Within the past year, the foundation established the Council of the North Trust, an endowment fund to aid the far-flung, less prosperous dioceses of Canada’s north.
The foundation’s logo has been updated to represent a stylized tree, noted executive director Dean John Wright in an interview. It refers to Jesus’ words, “I am the vine, you are the branches.” The organization also has a new motto, “Bringing Anglicans Together,” and an updated Web site, www.anglicanfoundation.org.
At the foundation’s annual meeting on May 25, a special anthem was sung at Ottawa’s Christ Church Cathedral in honour of the anniversary. Composed by Matthew Larkin, director of music at the cathedral, it is entitled Nisi Dominus, said Dean Wright.
Over the years, the foundation has fulfilled the vision of its founders, who included then-primate Archbishop Walter Barfoot; the archbishop of Quebec, Philip Carrington, and well-known attorney Reginald Soward. It was Mr. Soward’s visit to a world-wide gathering of Anglicans, the Anglican Congress, in Minneapolis in 1954 that spurred him to propose the creation of the foundation. “Like many other Canadian Anglicans, I had a very small and poor view of the Anglican Church of Canada. I knew very little of the diocese outside Toronto and did not feel any great duty to them,” Mr. Soward said at the time. The foundation has developed into a vehicle for donations and bequests that directly benefit the entire Canadian church and is operated separately from General Synod (the church’s national office) or any diocese.
“It has always been independent of the church, with a strong link being the primate, who is the chair,” said Dean Wright. Diocesan bishops have occasionally made unwise financial decisions, he said, but foundation grants and loans are considered and approved by a board of directors that stands apart from any political issues that might be roiling dioceses or the national office.
The foundation’s plans have not always been uncontroversial. Shortly after its establishment, the then-bishop of Moosonee, Cuthbert Cooper Robinson, urged that all the money raised be used immediately, in the form of loans to parishes, but the directors decided to create a capital fund and invest half the donations.
The foundation also sells memberships. An annual individual membership was set at a price of $50 in 1957 and it is $50 today. There are currently 585 members who are individual donors and 535 members that are parishes, dioceses or other organizations. Every parish in the three Newfoundland dioceses is a member.

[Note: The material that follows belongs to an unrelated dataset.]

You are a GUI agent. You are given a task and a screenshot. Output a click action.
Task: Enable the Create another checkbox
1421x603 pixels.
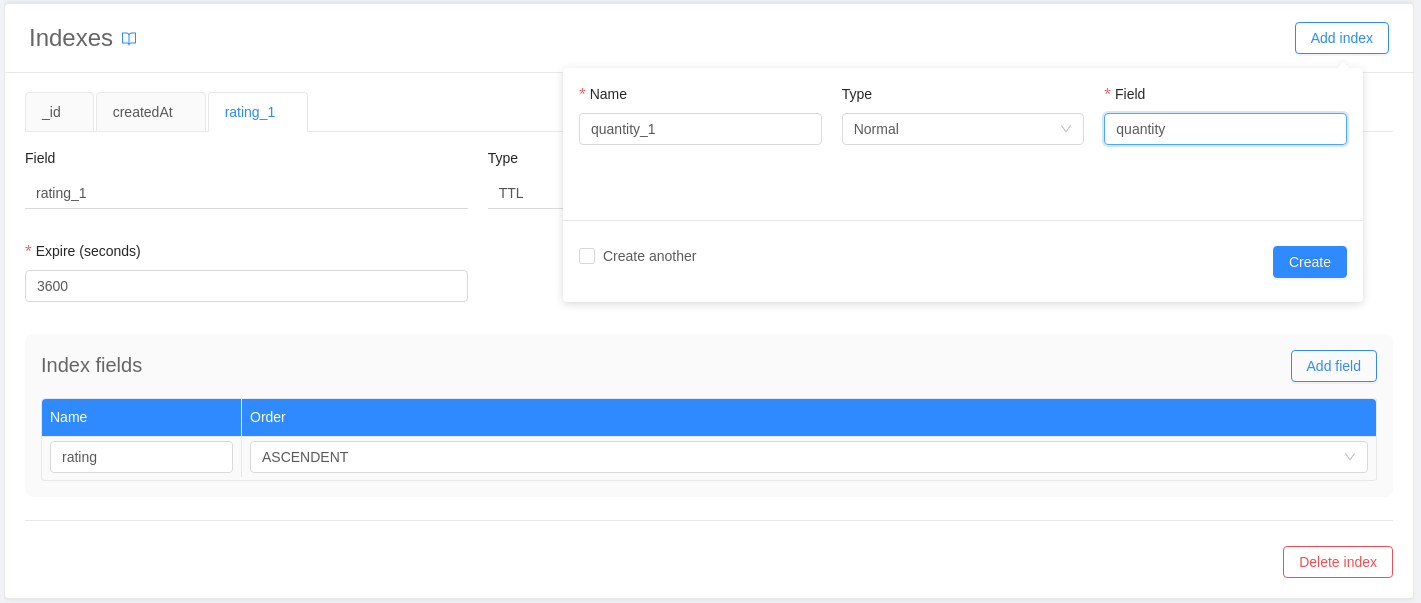click(587, 256)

The board is examining in this anniversary year how to attract major gifts. Dean Wright said, “We are working on putting our toe in the water for an initiative to build up our membership and our financial base.” The board is setting up a task force, led by Canon Ebert Hobbs, a retired Toronto priest; the group plans to survey Anglicans about the foundation and judge the potential for major gifts and membership development. “Some people feel we could raise a considerable sum of money,” observed Dean Wright.